ABOUT THIS TASK. In the entries below, the lines from the one with "Viewport: 961px width, 754px height." through the one with "Open new browser tab with plus button" are to be copied exactly; both ends count.

SUPPLIED RECORDS.
-----
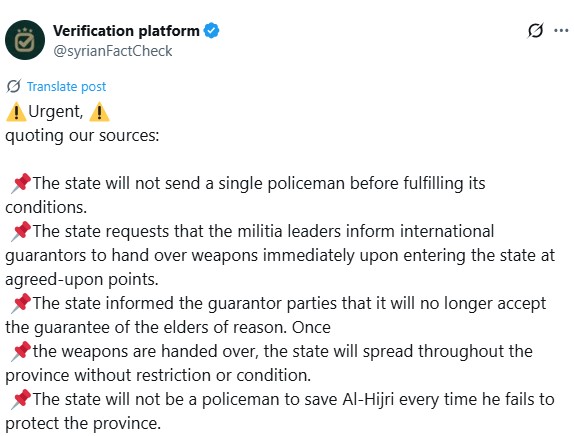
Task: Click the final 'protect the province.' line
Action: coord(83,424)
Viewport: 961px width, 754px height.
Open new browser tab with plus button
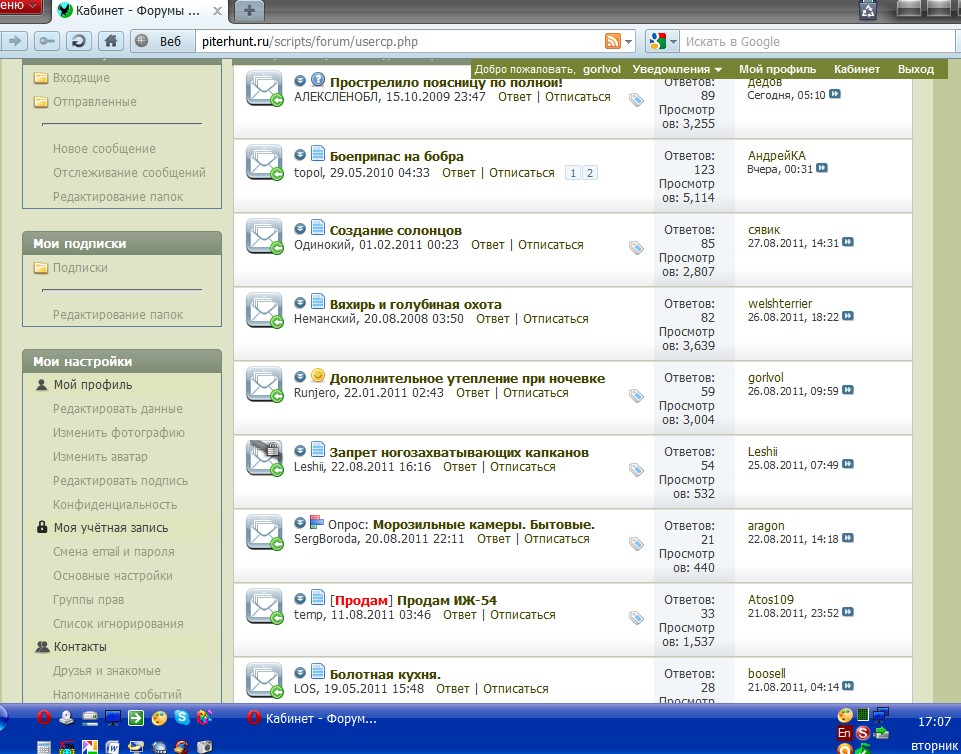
-----
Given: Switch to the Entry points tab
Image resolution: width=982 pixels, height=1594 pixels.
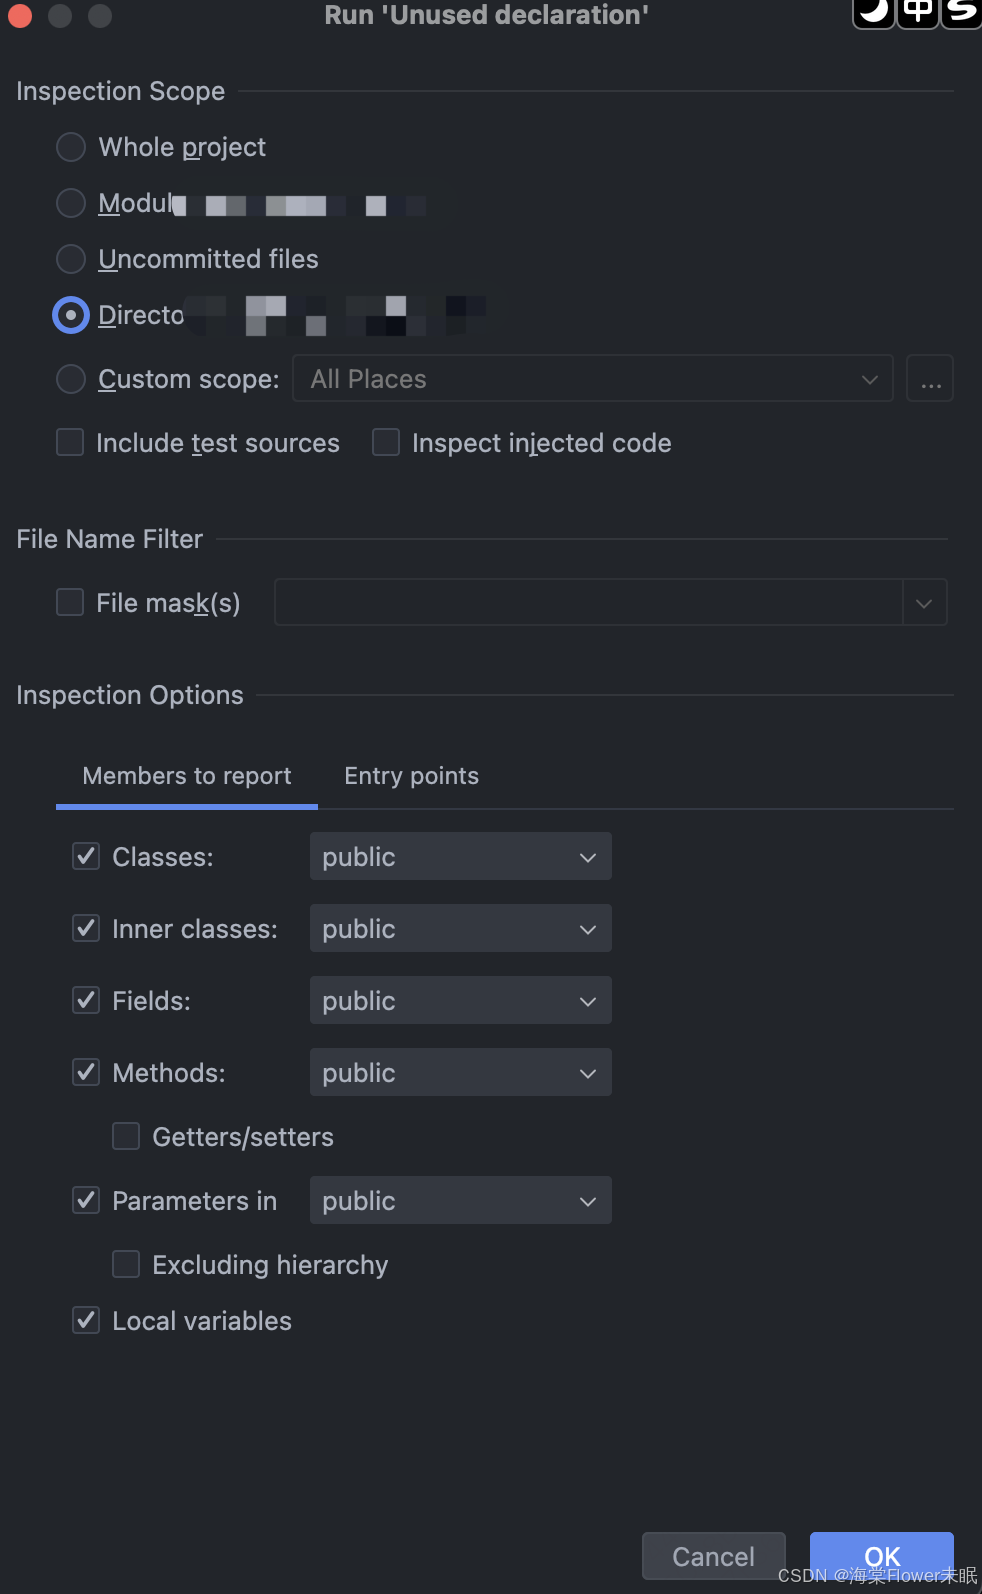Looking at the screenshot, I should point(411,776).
-----
RESPONSE TO THE TASK.
Viewport: 961px width, 754px height.
Open new browser tab with plus button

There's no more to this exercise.